*** Opening of LISTED RECORDS ***

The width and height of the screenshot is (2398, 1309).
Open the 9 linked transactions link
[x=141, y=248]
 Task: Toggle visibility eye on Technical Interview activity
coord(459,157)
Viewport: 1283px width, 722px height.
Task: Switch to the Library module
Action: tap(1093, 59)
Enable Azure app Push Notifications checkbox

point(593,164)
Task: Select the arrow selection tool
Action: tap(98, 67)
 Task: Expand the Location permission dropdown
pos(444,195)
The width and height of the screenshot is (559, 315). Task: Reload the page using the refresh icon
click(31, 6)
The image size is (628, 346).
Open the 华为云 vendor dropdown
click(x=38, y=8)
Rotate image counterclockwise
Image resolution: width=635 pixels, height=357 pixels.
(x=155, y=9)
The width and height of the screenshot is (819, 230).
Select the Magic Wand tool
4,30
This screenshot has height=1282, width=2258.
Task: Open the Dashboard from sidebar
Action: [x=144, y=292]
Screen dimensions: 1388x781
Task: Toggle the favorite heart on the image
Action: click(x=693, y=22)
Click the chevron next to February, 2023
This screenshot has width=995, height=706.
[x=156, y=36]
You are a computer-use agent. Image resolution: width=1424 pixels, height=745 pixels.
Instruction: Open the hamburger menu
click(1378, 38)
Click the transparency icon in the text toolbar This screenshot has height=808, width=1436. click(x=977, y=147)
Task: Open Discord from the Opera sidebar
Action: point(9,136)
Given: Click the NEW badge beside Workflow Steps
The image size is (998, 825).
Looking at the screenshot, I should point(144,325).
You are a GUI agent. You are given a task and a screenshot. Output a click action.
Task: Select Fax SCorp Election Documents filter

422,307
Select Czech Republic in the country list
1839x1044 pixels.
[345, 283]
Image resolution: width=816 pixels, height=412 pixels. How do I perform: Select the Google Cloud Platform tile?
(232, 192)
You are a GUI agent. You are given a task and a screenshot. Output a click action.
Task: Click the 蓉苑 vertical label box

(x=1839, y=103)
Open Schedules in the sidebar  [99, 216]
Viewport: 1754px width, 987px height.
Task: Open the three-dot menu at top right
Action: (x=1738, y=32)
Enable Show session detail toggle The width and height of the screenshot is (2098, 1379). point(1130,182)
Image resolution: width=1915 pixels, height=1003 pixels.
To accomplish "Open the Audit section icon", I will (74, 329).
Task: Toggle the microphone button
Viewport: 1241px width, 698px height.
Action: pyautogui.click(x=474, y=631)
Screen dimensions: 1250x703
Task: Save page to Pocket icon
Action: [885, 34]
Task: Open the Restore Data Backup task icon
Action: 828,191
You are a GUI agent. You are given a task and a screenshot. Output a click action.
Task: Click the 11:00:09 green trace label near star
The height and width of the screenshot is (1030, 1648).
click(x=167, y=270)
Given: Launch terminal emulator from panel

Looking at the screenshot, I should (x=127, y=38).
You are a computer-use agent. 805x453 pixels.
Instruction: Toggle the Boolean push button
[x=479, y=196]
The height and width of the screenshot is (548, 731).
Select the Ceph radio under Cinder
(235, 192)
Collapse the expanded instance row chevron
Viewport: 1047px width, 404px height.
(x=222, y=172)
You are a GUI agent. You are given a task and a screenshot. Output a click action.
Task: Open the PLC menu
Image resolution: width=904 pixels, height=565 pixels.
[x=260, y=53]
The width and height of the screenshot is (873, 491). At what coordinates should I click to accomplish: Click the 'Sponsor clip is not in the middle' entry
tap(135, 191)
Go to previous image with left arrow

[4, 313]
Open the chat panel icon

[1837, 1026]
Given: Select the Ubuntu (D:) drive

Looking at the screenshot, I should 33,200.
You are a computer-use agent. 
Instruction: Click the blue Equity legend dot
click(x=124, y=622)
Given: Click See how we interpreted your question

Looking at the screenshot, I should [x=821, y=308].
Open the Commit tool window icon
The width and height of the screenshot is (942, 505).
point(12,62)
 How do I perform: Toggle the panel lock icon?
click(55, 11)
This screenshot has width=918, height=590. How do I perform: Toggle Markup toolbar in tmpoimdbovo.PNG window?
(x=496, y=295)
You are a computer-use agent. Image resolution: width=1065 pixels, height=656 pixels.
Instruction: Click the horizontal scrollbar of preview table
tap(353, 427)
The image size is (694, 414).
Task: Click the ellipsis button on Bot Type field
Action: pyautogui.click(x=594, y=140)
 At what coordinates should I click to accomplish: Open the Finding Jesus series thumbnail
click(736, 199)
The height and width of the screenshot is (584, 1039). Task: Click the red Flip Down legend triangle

*** Close of LISTED RECORDS ***

- **TASK TO CARRY OUT**: Please transcribe exactly the lines above from the line that has "Given: Click See" up to and including the line that has "You are a computer-use agent. Image resolution: width=1065"; no other line belongs in the answer.

- **YOUR RESPONSE**:
Given: Click See how we interpreted your question

Looking at the screenshot, I should [x=821, y=308].
Open the Commit tool window icon
The width and height of the screenshot is (942, 505).
point(12,62)
 How do I perform: Toggle the panel lock icon?
click(55, 11)
This screenshot has width=918, height=590. How do I perform: Toggle Markup toolbar in tmpoimdbovo.PNG window?
(x=496, y=295)
You are a computer-use agent. Image resolution: width=1065 pixels, height=656 pixels.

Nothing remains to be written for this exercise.